Monday, January 07, 2008

Prose from the Dead

Here’s a little number I stumbled across this morning (thank you Chuck Swindoll). This poem was written in 1875 by William Earnest Henley, and is entitled Invictus. Henley was crippled, and this poem was written from a hospital bed:

Out of the night that covers me,
Black as the Pit from pole to pole,
I thank whatever gods may be
For my unconquerable soul.

In the fell clutch of Circumstance
I have not winced nor cried aloud.
Under the bludgeonings of Chance
My head is bloody, but unbowed.

Beyond this place of wrath and tears
Looms but the Horror of the shade,
And yet the menace of the years
Finds, and shall find me, unafraid.

It matters not how strait the gate,
How charged with punishments the scroll,
I am the master of my fate:
I am the captain of my soul.

Odd poem for me to blog, huh?

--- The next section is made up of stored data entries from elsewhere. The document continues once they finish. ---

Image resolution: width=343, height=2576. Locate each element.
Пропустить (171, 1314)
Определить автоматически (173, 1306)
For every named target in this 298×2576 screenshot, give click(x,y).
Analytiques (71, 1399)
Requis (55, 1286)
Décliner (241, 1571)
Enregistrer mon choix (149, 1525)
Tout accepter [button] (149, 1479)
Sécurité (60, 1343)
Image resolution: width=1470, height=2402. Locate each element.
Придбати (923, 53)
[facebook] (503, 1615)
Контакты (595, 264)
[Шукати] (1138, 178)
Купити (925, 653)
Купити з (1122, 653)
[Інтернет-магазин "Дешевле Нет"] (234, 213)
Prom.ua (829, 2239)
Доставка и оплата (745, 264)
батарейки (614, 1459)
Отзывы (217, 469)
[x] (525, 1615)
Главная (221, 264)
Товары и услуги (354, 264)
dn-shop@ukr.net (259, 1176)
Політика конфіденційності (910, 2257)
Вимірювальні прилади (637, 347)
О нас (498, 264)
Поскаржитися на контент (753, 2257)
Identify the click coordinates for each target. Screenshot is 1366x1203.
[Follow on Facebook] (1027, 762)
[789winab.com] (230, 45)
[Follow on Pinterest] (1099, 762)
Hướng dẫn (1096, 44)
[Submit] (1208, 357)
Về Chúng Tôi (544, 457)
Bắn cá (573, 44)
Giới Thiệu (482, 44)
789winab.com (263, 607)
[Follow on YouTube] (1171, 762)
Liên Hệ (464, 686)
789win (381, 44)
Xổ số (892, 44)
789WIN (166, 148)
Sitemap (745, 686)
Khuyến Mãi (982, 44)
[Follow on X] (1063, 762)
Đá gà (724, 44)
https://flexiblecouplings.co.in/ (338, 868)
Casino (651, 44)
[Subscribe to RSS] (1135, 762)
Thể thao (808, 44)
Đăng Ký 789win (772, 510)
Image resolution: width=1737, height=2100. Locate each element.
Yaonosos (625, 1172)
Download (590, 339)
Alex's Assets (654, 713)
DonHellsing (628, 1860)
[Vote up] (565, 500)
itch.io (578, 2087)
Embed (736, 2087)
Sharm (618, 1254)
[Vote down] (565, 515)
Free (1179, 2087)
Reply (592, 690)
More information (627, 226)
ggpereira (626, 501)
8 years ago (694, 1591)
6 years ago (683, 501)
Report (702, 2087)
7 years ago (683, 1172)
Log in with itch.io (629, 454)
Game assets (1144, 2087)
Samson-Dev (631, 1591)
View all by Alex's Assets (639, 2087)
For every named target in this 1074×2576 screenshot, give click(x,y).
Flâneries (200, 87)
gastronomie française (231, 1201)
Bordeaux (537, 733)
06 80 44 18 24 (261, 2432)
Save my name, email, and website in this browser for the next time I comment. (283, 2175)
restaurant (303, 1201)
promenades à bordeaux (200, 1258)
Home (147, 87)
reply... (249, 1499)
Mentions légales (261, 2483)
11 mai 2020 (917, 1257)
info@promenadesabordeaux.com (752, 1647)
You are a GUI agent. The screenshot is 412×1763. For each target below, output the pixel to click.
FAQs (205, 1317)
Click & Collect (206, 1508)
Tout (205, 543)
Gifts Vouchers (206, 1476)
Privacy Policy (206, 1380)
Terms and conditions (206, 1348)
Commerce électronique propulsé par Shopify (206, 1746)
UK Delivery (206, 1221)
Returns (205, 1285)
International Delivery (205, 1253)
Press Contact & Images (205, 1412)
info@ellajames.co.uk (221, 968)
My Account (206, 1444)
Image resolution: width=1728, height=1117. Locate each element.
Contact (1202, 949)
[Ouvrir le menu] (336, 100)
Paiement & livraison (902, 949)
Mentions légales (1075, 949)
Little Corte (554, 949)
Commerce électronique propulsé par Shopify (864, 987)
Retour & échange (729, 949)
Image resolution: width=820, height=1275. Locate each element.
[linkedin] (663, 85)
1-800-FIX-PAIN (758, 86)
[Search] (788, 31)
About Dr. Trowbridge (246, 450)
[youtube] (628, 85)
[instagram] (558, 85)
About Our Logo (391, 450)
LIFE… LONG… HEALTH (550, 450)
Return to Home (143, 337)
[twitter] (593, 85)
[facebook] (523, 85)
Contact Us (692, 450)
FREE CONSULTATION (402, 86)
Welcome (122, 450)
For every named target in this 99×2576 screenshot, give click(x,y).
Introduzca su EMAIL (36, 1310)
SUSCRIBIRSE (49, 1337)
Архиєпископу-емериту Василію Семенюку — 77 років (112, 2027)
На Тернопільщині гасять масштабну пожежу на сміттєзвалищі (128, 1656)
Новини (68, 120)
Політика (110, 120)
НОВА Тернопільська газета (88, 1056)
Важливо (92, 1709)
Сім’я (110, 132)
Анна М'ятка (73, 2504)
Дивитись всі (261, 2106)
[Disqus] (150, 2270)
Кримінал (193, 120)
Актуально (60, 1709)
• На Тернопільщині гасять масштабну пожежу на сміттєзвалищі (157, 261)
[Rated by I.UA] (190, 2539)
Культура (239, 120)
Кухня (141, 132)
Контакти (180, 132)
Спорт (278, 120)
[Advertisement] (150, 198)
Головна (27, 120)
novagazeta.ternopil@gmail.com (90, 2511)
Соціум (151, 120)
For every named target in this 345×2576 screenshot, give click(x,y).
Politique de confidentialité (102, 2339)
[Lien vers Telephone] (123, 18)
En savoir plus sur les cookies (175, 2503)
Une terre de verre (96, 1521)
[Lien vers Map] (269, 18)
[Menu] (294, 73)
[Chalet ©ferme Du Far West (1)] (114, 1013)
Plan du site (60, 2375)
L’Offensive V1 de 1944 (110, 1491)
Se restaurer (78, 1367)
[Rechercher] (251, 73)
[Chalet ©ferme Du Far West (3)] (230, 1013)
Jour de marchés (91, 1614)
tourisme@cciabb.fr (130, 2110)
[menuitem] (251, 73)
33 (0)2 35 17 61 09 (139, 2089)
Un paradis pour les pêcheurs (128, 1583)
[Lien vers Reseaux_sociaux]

But it speaks to me because I know that feeling. I remember thinking that I was the captain of not only my soul, but the entire universe.

Here’s one that was written by a Dorethea Day, called Conquered that speaks to how I feel today:

Out of the light that dazzles me,
Bright as the sun from pole to pole,
I thank the God I know to be,
For Christ - the Conqueror of my soul.

Since His the sway of circumstance,
I would not wince nor cry aloud.
Under the rule which men call chance,
My head, with joy, is humbly bowed.

Beyond this place of sin and tears,
That Life with Him and His the Aid,
That, spite the menace of the years,
Keeps, and will keep me unafraid.

I have no fear though straight the gate:
He cleared from punishment the scroll.
Christ is the Master of my fate!
Christ is the Captain of my soul!

2 comments:

~Seth & Nancy~ said...

i read your post last night and was thinking about it on the way in. it was around this time 6 years ago that God stuck you in that office with seth. i guess that's when He really started working on you. praise the Lord He's changed your heart and you feel more in line with that second poem (the first ones very depressing!) miss you erin!

MOM said...

The first poem reminds me of your teenage writings.